對,不會是你,傾城就算再怎麽在意你,也不會是你,隻要你一天是滄瀾皇室的影衛,她就永遠不會是你的。
一身黑衣的男人早已消失在夜色之中,對于頸間的傷口,月華清并不大在意。
他擡手接下自院内飄出的梨花花瓣,笑了笑,梨花嗎?這花的含義不好,也不适合她,她最适合的應是那傲寒盛開的韶韶紅梅。
魔宮,魔閣。
殿内燈火通明,身着暴露的妖娆舞姬扭動着蛇般的腰肢,千姿妩媚的望向高座上的妖孽男人。
一道紫色的靈光閃過,紫衣華袍的男人輕撚着手上的魔令,月後拍賣會的請帖,他随手将紫玉請帖扔到一旁,無趣。
魔烨卿凝眼看向殿内的舞姬,整日跳這些,看都看膩了,無趣。
一旁身着紅色薄紗的女子看着男人皺起的眉毛,上前揉了揉男人肩膀,媚眼如絲的道:“魔主,可是累了,妾身服侍您可好?”
在那嬌豔的紅唇落下之時,男人伸手捏住女人的臉,輕笑道:“紅姬,你可知你在做什麽?”話音方落,便拂開女人起身。
紅姬被推倒在地,望着眼前挺拔的男人,她有些委屈的道:“魔主,您讓紅姬陪在您身旁,難道不是喜歡紅姬。”
紫衣男人轉身笑着轉身,屈身将女子自地上扶起,凝着女人傾城的臉道:“長得不錯,确實有幾分像。”末了話鋒一轉,冷笑道:“給本尊倒個酒還算可以,若是再有其他不該有的想法……”
紅姬慌忙跪地,抖着身子道:“紅姬不敢,紅姬會老老實實倒酒,紅姬對魔主沒有任何非分之想。”
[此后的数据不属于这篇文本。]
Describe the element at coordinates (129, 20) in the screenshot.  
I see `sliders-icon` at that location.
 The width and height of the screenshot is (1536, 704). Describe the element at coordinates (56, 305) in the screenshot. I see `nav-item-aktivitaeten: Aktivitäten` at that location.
“本尊身邊隻有明白人,因爲不明白的都死了。”魔烨卿拂了拂衣袖,方要抽身離去。
紅姬跪在地上,望着眼前紫色鑲銀邊的袍角,捏着帕子的手,緊了緊,小心的道:“魔主,月家發的紫玉請帖……”
“本尊沒興趣……”話音方落,紫色的袍角自眼前一晃便已消失不見。
修仙之人,閉關幾百年都是有的,三年不過是過眼雲煙。
梨苑,梨花飄搖,微風習習。
一身黑衣的男人,輕手輕腳的将手裏的油紙包放在一旁,這才小心翼翼的将軟榻上已經睡着的女子攔腰抱起。
許是動作有些大,女子皺了皺眉,但卻沒醒,嘟嘟囔囔的道:“後……卿,你這混蛋,睡覺的時候離我遠些……”
卿?是誰?公主認識的人當中,誰的名字裏有卿,不知爲何,莫離心下有些不舒服。
女子嘟囔完,蹭了蹭他的胸口,便就老實的不在動了。
莫離坐在床邊盯着床上的女子看了許久,想起今夜月華清所說的話,他想了想,公主早晚會成親,在他成爲公主的影衛開始他就明白,是的,公主終究會嫁人,但那人絕不會是他。
滄瀾皇室影衛守則第一條,便是固守己心,忠心護主。
滄瀾皇室影衛守則第二條,主仆有别,主爲主,仆爲仆。
固守己心,忠心護主,主爲主,仆爲仆,一向恪守影衛營營規的他,首次對影衛守則自心底産生了一種抗拒。